Pay scales for content are low compared to traditional salaries received by writers. One company compensated writers at a rate of $3.50 per article. Such rates are substantially lower than a typical writer might receive working for mainstream online publications; however, some content farm contributors produce many articles per day and may earn enough for a living. It has been observed that content writers are mostly women with children, English majors, or journalism students seeking supplemental income while working at home.

Criticisms 
Critics allege that content farms provide relatively low quality content, and that they maximize profit by producing "just good enough" material rather than high-quality articles. Articles are usually composed by human writers rather than automated processes, but they may not be written by a specialist in the subjects reported. Some authors working for sites identified as content farms have admitted knowing little about the fields on which they report. Search engines see content farms as a problem, as they tend to bring the user to less relevant and lower quality results of the search. The reduced quality and rapid creation of articles on such sites has drawn comparisons to the fast food industry and to pollution:

Reaction of search-engine providers 
In one of Google's promotional videos for search published in the summer of 2010, the majority of the links available were reported to be produced at content farms. In late February 2011, Google announced it was adjusting search algorithms significantly to "provide better rankings for high-quality sites—sites with original content and information such as research, in-depth reports, thoughtful analysis and so on." This was reported to be a reaction to content farms and an attempt to reduce their effectiveness in manipulating search result rankings.

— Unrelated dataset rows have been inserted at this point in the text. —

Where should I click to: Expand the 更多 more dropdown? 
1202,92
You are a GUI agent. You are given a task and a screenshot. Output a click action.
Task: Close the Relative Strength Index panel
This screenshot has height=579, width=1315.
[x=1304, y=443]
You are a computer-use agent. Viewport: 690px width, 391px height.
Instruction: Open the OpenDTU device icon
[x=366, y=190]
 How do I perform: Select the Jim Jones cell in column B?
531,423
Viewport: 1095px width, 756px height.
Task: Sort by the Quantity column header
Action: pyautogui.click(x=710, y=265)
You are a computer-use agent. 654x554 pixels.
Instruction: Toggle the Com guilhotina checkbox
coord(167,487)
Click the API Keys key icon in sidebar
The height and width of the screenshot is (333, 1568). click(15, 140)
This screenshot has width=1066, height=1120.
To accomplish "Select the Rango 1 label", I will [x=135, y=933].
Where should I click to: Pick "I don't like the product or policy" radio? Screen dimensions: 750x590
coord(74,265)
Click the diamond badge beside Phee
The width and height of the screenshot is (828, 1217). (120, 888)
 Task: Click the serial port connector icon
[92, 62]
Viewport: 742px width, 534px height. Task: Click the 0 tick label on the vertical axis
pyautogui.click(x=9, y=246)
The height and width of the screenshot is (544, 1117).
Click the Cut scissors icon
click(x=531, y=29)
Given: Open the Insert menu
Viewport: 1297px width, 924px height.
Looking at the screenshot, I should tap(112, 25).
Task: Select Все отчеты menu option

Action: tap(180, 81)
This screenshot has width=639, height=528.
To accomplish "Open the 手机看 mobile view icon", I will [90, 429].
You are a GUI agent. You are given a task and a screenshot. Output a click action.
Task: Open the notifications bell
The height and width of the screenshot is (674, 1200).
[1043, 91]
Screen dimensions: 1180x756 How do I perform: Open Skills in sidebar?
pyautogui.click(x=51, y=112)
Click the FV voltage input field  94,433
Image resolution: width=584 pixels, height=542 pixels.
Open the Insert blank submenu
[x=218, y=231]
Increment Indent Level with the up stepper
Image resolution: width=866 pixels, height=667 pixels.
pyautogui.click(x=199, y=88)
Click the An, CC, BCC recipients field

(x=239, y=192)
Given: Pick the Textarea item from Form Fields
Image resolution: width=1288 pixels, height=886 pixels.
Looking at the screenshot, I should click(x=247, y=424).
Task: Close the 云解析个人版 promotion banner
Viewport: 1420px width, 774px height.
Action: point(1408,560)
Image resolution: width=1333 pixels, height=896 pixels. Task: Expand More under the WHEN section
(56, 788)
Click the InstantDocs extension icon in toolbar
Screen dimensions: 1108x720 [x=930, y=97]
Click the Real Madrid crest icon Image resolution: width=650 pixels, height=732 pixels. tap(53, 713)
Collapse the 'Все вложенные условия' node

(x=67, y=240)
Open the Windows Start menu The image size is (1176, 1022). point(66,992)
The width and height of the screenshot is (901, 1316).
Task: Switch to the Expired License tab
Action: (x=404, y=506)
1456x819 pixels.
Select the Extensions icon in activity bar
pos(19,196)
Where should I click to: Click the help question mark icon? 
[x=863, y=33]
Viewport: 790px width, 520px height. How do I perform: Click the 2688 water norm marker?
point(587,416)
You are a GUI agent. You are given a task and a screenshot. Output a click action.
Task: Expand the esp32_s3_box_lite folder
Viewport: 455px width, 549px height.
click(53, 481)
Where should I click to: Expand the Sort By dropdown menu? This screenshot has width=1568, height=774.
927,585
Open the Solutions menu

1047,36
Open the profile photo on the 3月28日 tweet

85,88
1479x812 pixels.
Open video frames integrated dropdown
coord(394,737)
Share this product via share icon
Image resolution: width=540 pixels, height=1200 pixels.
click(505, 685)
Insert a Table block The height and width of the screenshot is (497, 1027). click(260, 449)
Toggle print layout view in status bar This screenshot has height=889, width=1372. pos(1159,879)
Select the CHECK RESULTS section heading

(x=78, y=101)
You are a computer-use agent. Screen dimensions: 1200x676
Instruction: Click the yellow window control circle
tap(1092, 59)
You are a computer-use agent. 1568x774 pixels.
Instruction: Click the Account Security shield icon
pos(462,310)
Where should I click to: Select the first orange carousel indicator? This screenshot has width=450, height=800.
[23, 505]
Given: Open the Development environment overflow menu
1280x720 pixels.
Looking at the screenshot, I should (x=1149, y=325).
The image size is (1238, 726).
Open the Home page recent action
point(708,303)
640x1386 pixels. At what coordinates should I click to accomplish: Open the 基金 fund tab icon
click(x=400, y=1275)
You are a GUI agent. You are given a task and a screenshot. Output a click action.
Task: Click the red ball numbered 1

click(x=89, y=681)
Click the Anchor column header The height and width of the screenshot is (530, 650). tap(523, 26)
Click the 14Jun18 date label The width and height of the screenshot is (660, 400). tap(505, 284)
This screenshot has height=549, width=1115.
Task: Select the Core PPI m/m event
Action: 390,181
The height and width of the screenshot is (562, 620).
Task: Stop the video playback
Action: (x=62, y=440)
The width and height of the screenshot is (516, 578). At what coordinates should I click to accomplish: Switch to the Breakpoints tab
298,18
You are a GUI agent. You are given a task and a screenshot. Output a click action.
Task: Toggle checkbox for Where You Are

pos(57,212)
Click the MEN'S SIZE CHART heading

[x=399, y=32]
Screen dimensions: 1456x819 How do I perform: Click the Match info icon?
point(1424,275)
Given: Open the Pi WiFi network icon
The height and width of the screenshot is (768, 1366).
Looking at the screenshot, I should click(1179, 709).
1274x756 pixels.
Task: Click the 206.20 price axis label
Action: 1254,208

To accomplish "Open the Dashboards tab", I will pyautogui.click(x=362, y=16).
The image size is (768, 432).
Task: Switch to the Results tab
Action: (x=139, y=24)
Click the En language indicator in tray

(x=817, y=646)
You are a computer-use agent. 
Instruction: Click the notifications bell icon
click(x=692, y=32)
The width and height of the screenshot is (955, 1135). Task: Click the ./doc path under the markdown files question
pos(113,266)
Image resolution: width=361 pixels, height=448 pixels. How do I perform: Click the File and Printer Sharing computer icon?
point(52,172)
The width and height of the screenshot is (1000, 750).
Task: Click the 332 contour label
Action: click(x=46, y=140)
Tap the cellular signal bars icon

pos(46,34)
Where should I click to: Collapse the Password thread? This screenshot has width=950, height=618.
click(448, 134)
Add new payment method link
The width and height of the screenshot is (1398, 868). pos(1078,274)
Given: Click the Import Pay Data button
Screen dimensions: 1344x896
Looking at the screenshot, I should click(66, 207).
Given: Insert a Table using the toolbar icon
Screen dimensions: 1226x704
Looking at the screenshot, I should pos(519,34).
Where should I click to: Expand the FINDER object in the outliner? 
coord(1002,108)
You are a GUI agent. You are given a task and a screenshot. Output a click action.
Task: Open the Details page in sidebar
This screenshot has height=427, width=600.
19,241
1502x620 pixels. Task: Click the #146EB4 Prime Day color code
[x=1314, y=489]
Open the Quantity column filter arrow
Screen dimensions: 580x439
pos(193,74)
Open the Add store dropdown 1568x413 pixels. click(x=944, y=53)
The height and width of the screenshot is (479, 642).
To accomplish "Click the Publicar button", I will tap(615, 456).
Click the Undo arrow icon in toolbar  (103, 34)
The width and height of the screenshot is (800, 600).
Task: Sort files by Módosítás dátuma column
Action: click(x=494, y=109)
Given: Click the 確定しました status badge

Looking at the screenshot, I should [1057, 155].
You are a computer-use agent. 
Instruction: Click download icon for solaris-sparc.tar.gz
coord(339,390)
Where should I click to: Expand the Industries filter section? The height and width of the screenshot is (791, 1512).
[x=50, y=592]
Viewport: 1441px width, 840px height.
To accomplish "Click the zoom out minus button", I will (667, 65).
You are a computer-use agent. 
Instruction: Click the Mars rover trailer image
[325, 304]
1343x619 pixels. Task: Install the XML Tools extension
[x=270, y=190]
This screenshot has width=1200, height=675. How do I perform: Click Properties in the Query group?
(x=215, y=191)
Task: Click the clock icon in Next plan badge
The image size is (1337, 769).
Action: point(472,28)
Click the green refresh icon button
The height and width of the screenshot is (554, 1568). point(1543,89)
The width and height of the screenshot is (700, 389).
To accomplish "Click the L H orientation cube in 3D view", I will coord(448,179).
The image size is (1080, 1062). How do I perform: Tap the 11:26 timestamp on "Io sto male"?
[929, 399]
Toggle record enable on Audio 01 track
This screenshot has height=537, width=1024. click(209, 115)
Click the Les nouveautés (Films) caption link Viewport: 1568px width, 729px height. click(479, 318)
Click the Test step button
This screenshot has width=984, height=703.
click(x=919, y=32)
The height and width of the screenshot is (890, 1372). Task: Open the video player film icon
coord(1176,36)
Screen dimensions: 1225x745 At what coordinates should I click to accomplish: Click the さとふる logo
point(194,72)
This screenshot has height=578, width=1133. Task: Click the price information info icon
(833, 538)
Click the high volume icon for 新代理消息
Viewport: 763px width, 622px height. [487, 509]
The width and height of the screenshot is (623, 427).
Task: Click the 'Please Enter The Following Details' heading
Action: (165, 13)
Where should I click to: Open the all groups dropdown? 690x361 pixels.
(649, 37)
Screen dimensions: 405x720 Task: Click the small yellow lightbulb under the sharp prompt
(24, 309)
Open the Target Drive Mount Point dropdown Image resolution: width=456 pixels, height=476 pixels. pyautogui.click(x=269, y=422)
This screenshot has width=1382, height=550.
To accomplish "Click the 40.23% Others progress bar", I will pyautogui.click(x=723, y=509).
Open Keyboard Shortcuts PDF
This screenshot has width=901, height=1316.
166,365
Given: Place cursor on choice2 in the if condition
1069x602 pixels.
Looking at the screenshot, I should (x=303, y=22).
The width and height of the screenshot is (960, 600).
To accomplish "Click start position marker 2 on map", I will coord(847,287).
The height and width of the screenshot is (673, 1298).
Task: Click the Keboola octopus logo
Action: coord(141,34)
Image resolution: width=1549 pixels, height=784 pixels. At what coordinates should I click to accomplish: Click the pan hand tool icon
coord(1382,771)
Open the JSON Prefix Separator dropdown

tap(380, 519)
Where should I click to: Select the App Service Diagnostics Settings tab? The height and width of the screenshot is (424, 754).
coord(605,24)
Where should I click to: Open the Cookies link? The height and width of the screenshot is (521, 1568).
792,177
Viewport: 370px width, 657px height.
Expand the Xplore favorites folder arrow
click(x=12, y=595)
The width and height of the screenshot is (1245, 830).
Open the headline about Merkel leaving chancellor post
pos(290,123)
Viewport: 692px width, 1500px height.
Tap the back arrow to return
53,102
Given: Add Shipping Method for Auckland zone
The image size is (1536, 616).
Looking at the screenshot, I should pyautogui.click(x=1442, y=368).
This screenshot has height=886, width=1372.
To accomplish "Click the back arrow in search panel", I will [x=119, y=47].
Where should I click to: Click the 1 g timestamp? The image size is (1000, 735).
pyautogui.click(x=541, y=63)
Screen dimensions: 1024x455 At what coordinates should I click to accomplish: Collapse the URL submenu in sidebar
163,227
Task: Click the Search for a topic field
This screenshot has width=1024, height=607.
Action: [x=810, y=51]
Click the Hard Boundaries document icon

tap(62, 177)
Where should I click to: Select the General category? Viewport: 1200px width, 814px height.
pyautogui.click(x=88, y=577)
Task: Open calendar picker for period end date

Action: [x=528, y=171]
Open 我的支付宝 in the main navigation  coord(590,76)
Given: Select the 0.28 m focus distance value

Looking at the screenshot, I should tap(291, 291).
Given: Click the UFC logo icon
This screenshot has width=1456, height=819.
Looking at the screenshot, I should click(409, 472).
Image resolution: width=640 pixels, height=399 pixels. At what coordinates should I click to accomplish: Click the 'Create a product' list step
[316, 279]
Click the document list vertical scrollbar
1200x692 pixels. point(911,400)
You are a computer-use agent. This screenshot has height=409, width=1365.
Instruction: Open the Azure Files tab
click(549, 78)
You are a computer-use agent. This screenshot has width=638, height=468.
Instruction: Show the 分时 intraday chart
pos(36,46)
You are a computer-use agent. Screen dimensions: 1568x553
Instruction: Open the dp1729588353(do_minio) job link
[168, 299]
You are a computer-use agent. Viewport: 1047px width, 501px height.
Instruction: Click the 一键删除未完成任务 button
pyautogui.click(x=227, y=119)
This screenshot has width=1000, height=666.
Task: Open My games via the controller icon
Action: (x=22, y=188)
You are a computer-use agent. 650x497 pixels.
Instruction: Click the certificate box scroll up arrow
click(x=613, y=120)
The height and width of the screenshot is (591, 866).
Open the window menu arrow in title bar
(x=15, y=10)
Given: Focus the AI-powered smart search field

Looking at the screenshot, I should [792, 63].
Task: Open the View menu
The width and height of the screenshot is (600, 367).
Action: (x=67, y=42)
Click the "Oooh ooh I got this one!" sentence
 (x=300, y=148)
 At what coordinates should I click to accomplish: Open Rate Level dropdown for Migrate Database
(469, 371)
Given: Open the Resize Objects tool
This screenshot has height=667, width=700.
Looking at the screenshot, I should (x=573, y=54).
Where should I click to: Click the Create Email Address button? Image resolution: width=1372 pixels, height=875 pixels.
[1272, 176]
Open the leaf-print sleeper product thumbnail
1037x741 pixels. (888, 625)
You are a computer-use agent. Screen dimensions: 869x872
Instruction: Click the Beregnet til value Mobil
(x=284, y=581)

The privacy-focused search engine DuckDuckGo does not show results from content farms.

Research 
Because of their recent appearance on the web, content farms have not yet received much explicit attention from the research community. The model of hiring inexpensive freelancers to produce content of marginal or questionable quality was first discussed as an alternative strategy to generating fake content automatically; this was discussed together with an example of the infrastructure necessary to make content-farm-based sites profitable through online ads, along with techniques to detect social spam that promotes such content.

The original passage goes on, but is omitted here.